◆ Records shown:
------------------------------------------------------------------------

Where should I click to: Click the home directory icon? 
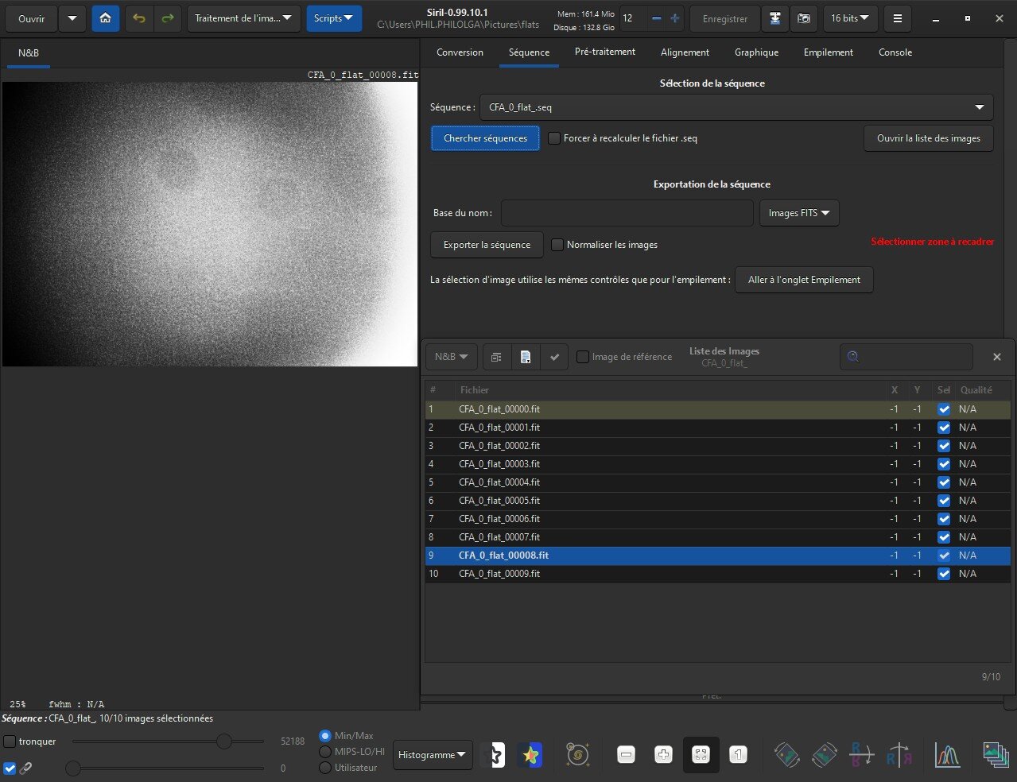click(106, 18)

------------------------------------------------------------------------

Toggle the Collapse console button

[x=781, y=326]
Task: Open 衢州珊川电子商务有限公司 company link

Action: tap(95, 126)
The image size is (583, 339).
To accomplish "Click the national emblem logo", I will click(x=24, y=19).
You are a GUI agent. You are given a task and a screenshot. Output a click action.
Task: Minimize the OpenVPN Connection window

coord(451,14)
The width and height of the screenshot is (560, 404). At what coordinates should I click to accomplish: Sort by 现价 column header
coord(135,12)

------------------------------------------------------------------------

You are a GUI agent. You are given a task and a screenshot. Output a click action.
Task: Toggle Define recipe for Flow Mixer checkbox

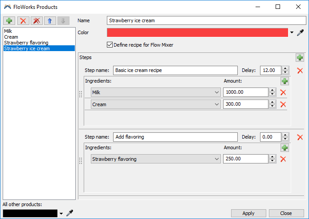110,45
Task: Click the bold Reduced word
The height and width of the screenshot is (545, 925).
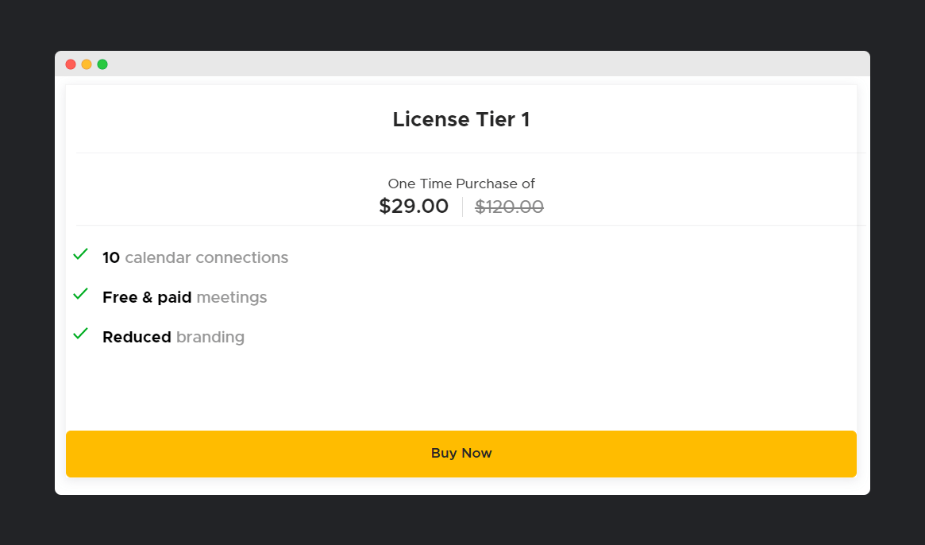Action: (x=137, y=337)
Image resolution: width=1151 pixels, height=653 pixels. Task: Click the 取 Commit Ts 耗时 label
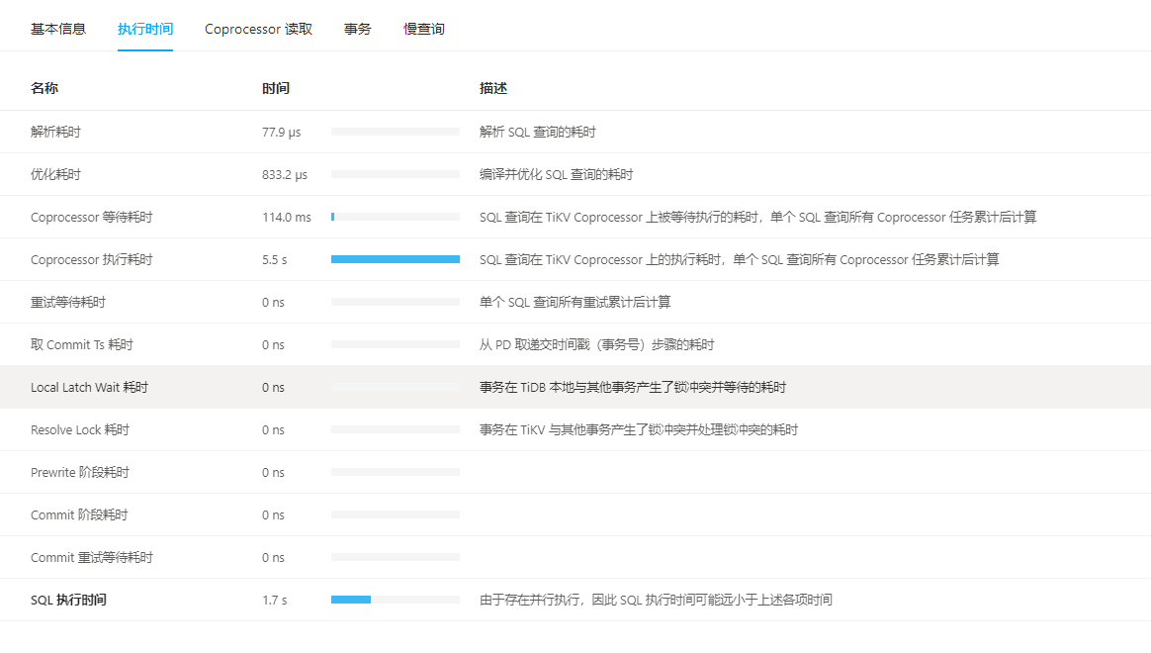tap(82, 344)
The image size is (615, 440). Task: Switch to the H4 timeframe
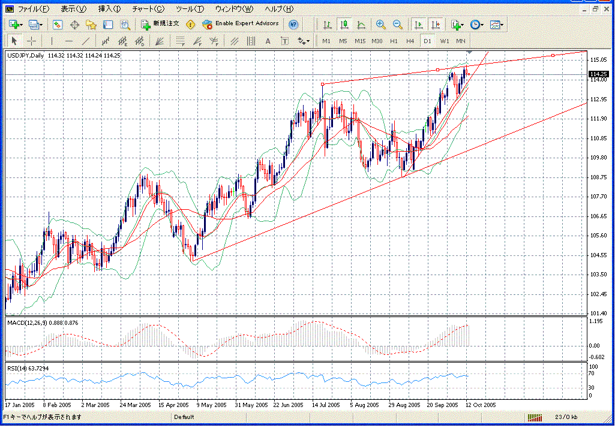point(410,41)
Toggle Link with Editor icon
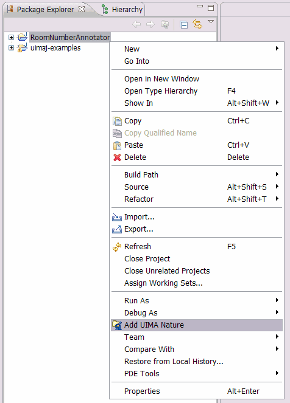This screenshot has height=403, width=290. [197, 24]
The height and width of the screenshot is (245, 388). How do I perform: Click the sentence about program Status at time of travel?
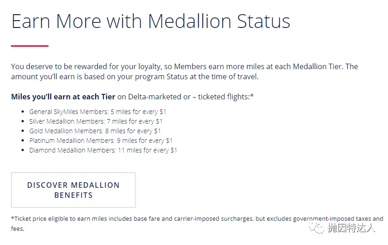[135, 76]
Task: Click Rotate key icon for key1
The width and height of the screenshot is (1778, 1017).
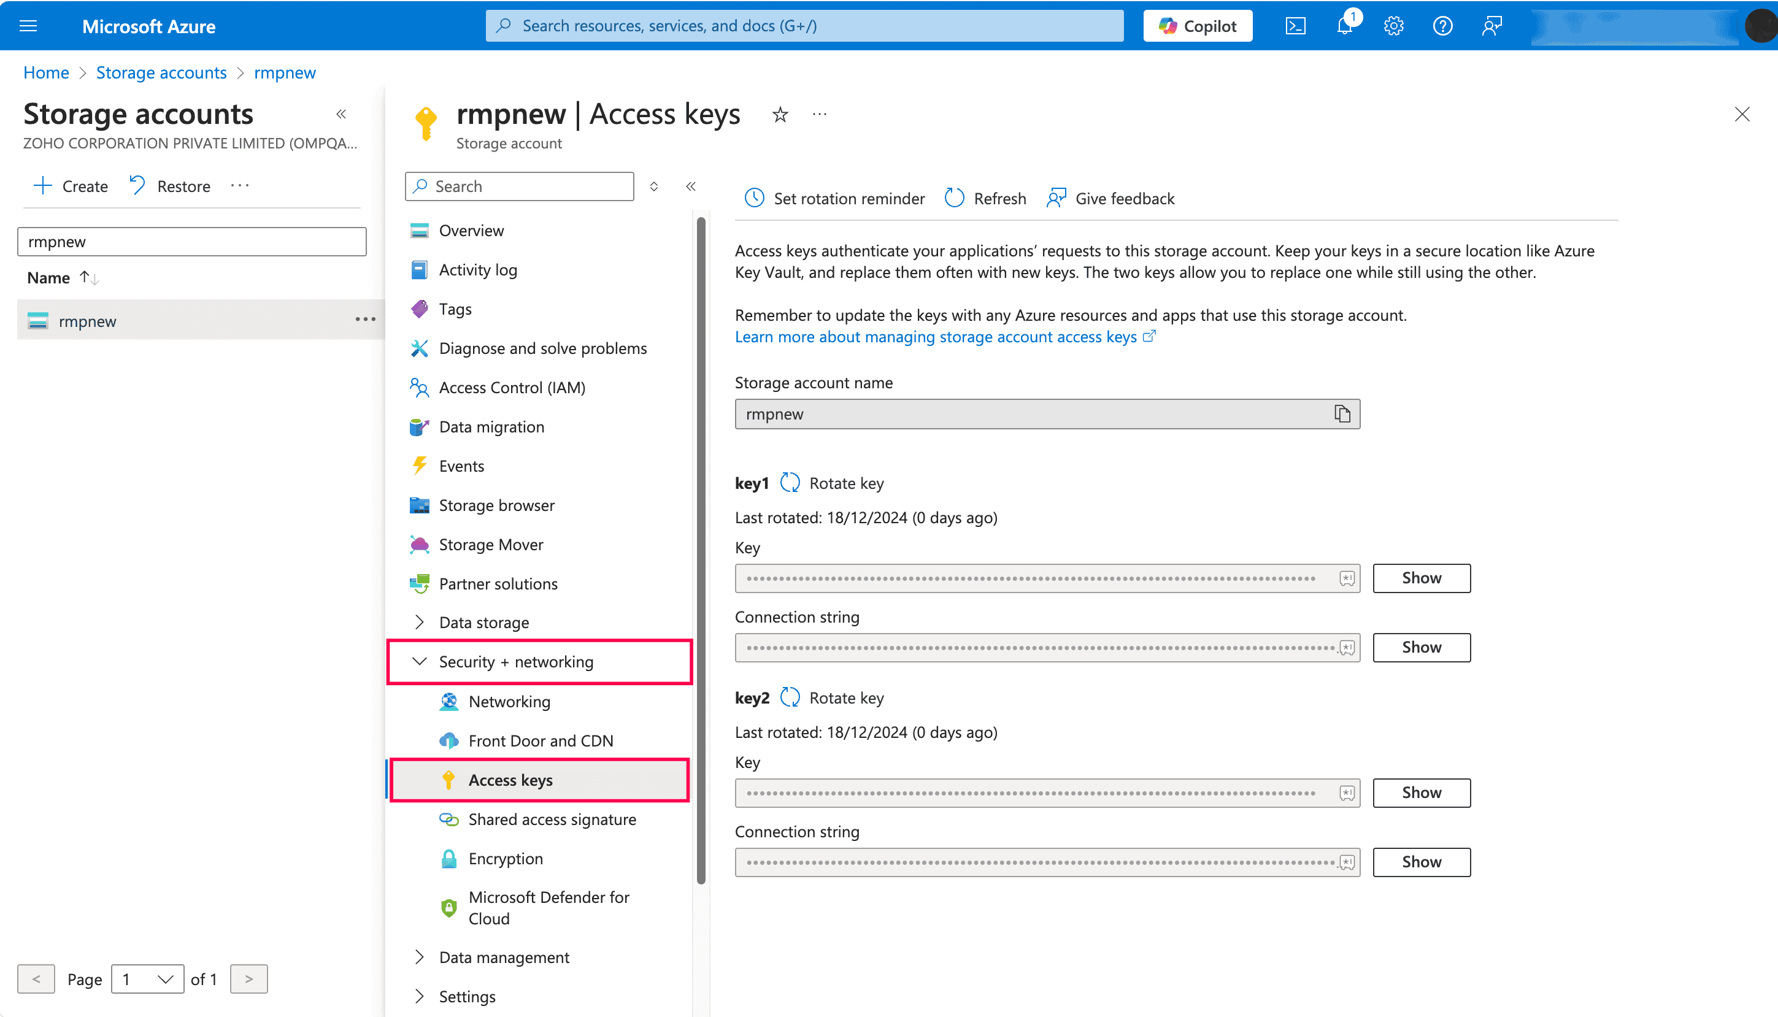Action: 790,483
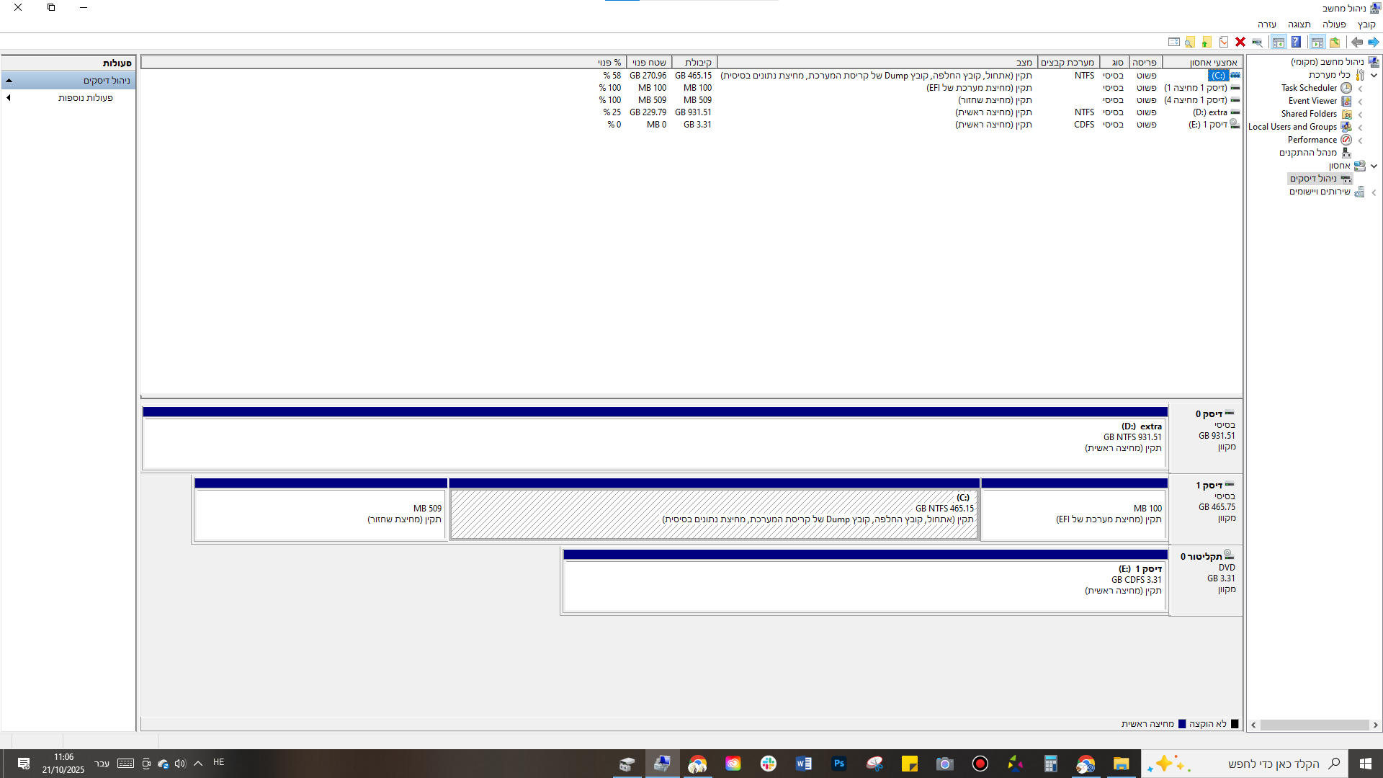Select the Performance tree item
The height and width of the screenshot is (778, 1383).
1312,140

------------------------------------------------------------------------

◆ Task statement:
Write out the part of the listing that opens with the line containing "Toggle the Collapse console button" and closes with the line containing "coord(135,12)", keeping every line exactly the same.

◆ Written reply:
Toggle the Collapse console button

[x=781, y=326]
Task: Open 衢州珊川电子商务有限公司 company link

Action: tap(95, 126)
The image size is (583, 339).
To accomplish "Click the national emblem logo", I will click(x=24, y=19).
You are a GUI agent. You are given a task and a screenshot. Output a click action.
Task: Minimize the OpenVPN Connection window

coord(451,14)
The width and height of the screenshot is (560, 404). At what coordinates should I click to accomplish: Sort by 现价 column header
coord(135,12)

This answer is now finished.